As long as there have been gender-disaggregated data about housework, they have shown that women do more of it, especially when it comes to traditionally feminine chores. But this study’s inclusion of same-sex couples, relative income, and information about gendered interests proves that the chore gap is strongly connected to gender norms and can’t be explained away by income differences. In scenarios involving straight couples, participants had gender outweigh gendered interests when it came to divvying up chores: Women who loved sports still had to do more feminine chores than male partners who baked cookies in their spare time. Among gay couples, lacking a traditional mold in which to shape household labor division, participants’ brains shorted out and defaulted to other recognizable stereotypes: They tasked the more feminine partner of either gender with meeting the physical and emotional needs of children.

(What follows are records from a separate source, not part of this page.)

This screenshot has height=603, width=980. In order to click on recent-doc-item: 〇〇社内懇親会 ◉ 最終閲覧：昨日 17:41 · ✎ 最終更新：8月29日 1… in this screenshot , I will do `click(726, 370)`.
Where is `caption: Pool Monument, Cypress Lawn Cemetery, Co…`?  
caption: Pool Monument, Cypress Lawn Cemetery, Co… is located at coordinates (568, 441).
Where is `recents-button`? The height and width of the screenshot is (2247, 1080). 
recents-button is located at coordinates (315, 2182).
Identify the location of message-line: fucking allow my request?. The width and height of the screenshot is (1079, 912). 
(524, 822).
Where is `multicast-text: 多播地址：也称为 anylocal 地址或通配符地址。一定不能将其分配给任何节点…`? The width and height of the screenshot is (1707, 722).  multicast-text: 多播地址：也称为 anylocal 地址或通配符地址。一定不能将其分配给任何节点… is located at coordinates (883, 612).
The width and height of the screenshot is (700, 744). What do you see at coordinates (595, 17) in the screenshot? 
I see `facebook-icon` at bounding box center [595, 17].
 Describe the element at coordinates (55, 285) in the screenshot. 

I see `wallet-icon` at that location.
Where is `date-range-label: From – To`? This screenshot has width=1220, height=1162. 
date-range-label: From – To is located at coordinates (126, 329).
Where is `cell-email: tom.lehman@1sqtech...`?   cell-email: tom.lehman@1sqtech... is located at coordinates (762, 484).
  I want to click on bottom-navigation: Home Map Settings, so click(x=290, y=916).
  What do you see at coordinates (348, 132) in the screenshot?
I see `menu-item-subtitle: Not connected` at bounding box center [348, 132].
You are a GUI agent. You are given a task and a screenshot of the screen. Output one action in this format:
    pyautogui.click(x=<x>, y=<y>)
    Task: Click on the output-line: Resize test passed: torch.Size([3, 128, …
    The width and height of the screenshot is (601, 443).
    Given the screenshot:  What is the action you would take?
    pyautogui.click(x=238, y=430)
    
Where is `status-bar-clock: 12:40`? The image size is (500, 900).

Straights have long presumed that the preferences and practices of same-sex couples fall along traditional gendered lines—ask the members any gay couple how often they’ve been asked “who wears the dress” or “who’s the man” in the relationship. Gender norms are some of the first social cues kids learn; I’ll never forget the time a 6-year-old girl saw my more masculine partner sitting on my lap and, wonderfully unmoved by the sight of two women showing romantic affection, still told us we should switch places because it would “look right” if the one in the dress was on top.

This new study also provides another example of how rigid gender expectations hurt men: Even if straight-guy Bobby likes to bake, his peers still think his wife should be the family cook. And what if Bobby’s wife is the better car mechanic? Fans of clean houses, working automobiles, and delicious baked goods must not stand for this.